– Халворсен…
– Что? – буркнул тот.
– Прижмись-ка к тротуару.
– Чего?
– Давай.
Халворсен затормозил у бровки тротуара, отпустил руль и устремил решительный взгляд в переднее стекло. Пока они были у Хольменов, стекло успело покрыться морозными узорами. Халворсен шумно дышал, грудь бурно поднималась и опускалась.
– В иные дни хочется послать эту работу к чертовой матери, – сказал Харри. – Не переживай.
– Не буду, – отозвался Халворсен, но дышал по-прежнему тяжело.
– Ты сам по себе, они сами по себе.
– Да.
Харри положил ладонь на спину Халворсена, подождал. Через некоторое время почувствовал, что коллега дышит спокойнее.

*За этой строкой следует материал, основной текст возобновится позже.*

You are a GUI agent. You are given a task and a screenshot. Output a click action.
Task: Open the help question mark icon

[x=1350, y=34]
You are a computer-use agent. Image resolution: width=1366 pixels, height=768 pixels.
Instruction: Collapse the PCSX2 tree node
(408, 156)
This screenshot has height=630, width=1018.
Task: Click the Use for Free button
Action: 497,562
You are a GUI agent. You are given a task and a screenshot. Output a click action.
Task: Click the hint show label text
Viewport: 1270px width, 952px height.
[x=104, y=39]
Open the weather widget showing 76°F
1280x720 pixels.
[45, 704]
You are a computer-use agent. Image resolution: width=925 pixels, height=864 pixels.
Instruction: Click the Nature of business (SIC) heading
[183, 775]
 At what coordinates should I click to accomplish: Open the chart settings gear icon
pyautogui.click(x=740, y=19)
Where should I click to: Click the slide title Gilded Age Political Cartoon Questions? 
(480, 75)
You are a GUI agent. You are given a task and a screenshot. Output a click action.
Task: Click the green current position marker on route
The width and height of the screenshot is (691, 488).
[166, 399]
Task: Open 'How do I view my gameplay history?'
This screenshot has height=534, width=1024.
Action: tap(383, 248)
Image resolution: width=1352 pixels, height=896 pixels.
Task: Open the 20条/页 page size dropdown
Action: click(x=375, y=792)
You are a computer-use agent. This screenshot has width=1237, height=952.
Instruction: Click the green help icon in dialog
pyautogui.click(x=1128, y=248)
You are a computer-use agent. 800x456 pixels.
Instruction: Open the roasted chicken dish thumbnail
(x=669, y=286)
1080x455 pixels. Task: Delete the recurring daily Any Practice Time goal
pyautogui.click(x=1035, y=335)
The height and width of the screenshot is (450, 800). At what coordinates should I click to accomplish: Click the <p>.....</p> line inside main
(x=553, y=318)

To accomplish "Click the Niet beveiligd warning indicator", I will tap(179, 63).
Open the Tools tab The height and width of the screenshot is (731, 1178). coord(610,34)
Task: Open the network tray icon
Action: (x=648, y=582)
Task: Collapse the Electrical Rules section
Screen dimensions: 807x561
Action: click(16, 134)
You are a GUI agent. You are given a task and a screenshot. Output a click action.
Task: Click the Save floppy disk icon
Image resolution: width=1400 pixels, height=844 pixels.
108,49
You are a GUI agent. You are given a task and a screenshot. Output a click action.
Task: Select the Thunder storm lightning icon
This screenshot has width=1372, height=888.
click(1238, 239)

– Молодец, – сказал Харри.
Оба молчали, меж тем как машина, лавируя в потоке послеобеденного транспорта, катила в Грёнланн.
Глава 7
Вторник, 15 декабря. Анонимность
Он стоял на самом высоком месте самой оживленной пешеходной улицы Осло, которая носила имя шведско-норвежского короля Карла Юхана. Он запомнил план города, который взял в гостинице, и знал, что здание, чей контур виднеется на западе, – это королевский дворец, а в восточной стороне расположен Центральный вокзал.
Он поежился.
Высоко на стене красным неоном светился термометр, сообщая о морозе, и малейшее движение воздуха ощущалось как ледяная стужа, проникающая сквозь верблюжье пальто, которым он до сих пор был вполне доволен, особенно потому, что купил его в Лондоне по весьма низкой цене.
На часах возле термометра было 19.00. Он зашагал на восток. Все складывается как будто бы удачно. Темно, масса людей, видеокамеры только возле двух банков и направлены на их банкоматы. Метро как путь отступления он уже исключил, там наверняка прорва камер наблюдения и мало народу. Осло оказался меньше, чем он думал.
Он зашел в магазин готового платья, где подыскал голубую шапку за сорок девять крон и шерстяную куртку за две сотни, но передумал, когда заметил тонкую штормовку за сто двадцать. Примеряя ее в кабинке, обнаружил, что таблетки дезодоранта из Парижа так и остались лежать в кармане пиджака, поломанные, отчасти растертые в пыль.
Ресторан располагался сотней метров дальше по улице, на левой стороне. Первым делом он убедился, что в гардеробе самообслуживание. Вот и хорошо, тем проще. Прошел в зал. Заполнен наполовину. Обозримый. С того места, где он стоял, видно все столики. Рядом вырос официант, и он заказал на завтра, на шесть часов, столик у окна.
Перед уходом проверил туалет. Помещение без окон. То есть единственный второй выход – через кухню. Неплохо. Идеальных мест не бывает, да и очень маловероятно, что ему потребуется другой путь отхода.
Выйдя из ресторана, он взглянул на часы и по пешеходной улице направился к вокзалу. Народ смотрел себе под ноги и в сторону. Маленький город, а все же с холодной отстраненностью мегаполиса. Хорошо.
На перроне экспресса, идущего в аэропорт, он снова глянул на часы. От ресторана шесть минут. Поезда отправлялись с интервалом в десять минут и через девятнадцать минут уже прибывали в аэропорт. Значит, можно сесть на поезд в 19.20 и уже в 19.40 очутиться в аэропорту. Прямой рейс до Загреба в 20.10. Билет лежал у него в кармане. Купленный непосредственно в авиакомпании САС.
Вполне довольный, он вышел из нового вокзального терминала, спустился по лестнице под стеклянную крышу, где раньше явно был старый дебаркадер, а теперь размещались магазины, и выбрался на площадь. Йернбанеторг – так значилось на карте. Посредине площади красовался огромный, втрое больше натуральной величины, тигр, замерший на ходу, меж трамвайных рельсов, автомобилей и людской толчеи. Но телефонов-автоматов нигде не видно, вопреки заверениям администраторши. В конце площади, у навеса, стояла кучка людей. Он подошел ближе. Некоторые разговаривали между собой, наклонив друг к другу головы в капюшонах. Возможно, живут в одном районе, по соседству, и ждут одного автобуса. Правда, они напомнили ему и кое-что другое. Он заметил, как тощие фигуры что-то передают из рук в руки и спешат прочь, сутулясь от ледяного ветра. И понял в чем дело. Видел ведь, как торгуют героином – и в Загребе, и в других городах Европы, хотя нигде так открыто, как здесь. И сообразил, что́ это ему напомнило. Кучки народу, в которых он сам стоял, когда ушли сербы. Беженцев.